The Halls had eleven more children born during their time in the Near East: Daniel (1870–1943), Pauline (1872–1874), Christina (1874–1964), David (1876–1971), Friedrich Salomon (1879–1964), Joseph (1882–1964), Augusta (1884–1936), Vera (1886–1983), Immanuel (1888–1917), Katia (1891–1978) and Olga (1895–1911). In 1883, Hall was appointed to manage the London missionary society's colony at Artouf, west of Jerusalem, which was used to house potential Jewish converts to Christianity. He was dismissed in 1885 and returned to Jaffa. Considered an elder of the community there he also worked as a timber merchant and as proprietor of the Hôtel du Parc, where his sons also worked. Hall hosted Wilhelm II, German Emperor at the hotel during his 1898 visit to Jaffa.
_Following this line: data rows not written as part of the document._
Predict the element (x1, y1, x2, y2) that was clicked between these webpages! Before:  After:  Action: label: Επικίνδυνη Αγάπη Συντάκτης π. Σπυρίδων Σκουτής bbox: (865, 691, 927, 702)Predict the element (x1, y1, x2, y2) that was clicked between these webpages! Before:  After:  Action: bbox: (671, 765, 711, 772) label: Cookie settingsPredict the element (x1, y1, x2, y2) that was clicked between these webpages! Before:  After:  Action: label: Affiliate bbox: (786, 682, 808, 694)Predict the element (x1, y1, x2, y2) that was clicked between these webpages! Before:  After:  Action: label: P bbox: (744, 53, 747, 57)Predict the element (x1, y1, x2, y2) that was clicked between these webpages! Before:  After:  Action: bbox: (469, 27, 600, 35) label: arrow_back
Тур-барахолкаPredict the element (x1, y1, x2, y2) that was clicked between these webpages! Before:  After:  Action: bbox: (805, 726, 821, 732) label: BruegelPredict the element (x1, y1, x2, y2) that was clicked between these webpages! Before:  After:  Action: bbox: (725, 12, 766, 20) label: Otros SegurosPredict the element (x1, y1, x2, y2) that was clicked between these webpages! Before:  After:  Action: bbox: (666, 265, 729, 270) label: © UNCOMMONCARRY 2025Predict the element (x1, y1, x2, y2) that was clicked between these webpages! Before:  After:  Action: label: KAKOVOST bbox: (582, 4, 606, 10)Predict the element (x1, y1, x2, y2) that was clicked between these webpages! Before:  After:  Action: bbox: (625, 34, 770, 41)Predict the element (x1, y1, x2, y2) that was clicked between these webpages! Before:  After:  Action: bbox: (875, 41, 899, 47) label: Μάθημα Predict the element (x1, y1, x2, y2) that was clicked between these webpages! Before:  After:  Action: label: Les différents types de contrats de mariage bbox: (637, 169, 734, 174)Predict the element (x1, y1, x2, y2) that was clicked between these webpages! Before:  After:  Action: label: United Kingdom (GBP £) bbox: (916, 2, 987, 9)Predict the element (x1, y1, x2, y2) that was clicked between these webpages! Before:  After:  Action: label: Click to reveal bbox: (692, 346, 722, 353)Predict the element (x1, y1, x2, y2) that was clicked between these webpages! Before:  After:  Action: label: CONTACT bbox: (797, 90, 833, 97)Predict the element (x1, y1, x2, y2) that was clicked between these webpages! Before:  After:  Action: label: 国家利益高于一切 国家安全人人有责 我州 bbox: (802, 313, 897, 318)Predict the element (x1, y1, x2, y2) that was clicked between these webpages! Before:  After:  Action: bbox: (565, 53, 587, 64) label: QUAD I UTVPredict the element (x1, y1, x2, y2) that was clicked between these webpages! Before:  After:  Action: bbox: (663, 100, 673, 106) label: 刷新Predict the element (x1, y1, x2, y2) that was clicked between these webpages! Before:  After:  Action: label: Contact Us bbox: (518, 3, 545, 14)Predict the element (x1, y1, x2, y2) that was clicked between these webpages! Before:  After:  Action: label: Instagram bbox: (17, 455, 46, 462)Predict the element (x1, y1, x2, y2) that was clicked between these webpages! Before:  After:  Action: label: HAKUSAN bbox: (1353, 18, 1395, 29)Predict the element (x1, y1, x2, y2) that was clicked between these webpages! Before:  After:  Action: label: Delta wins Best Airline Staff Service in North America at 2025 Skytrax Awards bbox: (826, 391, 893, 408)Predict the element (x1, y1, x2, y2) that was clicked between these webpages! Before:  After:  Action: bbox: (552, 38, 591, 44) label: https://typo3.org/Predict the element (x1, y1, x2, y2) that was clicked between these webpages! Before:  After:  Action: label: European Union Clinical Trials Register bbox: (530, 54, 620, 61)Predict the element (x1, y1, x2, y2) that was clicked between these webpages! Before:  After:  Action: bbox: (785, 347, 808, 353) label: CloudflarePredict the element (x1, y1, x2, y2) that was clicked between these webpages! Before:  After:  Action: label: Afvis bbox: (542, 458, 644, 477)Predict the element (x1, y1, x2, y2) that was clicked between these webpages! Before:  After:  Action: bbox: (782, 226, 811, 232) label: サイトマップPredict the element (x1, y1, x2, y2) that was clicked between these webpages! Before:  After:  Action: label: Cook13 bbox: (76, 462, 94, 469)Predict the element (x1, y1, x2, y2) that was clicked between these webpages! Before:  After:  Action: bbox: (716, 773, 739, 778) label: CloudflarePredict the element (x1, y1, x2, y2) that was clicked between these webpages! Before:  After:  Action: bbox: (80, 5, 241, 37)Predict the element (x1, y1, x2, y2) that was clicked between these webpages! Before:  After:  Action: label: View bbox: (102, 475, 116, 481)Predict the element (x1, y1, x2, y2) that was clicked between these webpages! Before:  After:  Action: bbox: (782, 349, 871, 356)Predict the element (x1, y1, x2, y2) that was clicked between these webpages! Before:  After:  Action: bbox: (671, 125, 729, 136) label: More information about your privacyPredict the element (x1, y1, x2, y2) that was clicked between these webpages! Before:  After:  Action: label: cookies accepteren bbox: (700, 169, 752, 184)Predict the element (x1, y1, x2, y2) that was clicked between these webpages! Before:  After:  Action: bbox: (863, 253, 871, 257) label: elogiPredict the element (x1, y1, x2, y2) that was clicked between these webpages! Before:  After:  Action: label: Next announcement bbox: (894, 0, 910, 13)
Katarina returned to Ethiopia around 1902 with Jakob and was later joined there by Friedrich and David. She served as a lady-in-waiting to the Royal Court and became an influential friend of Empress Taytu Betul. She died in Ethiopia on 15 August 1932. Hall served as an honorary dragoman for the German consulate at Jaffa. He also became friends with the Nobel Prize-winning author Shmuel Yosef Agnon who included him as a character in his 1945 historical novel Temol Shilshom. Hall died of a stroke on 27 January 1914 and was buried at the Templar Cemetery in Jaffa. His remains were transferred to the Templar Cemetery in Jerusalem in 1952.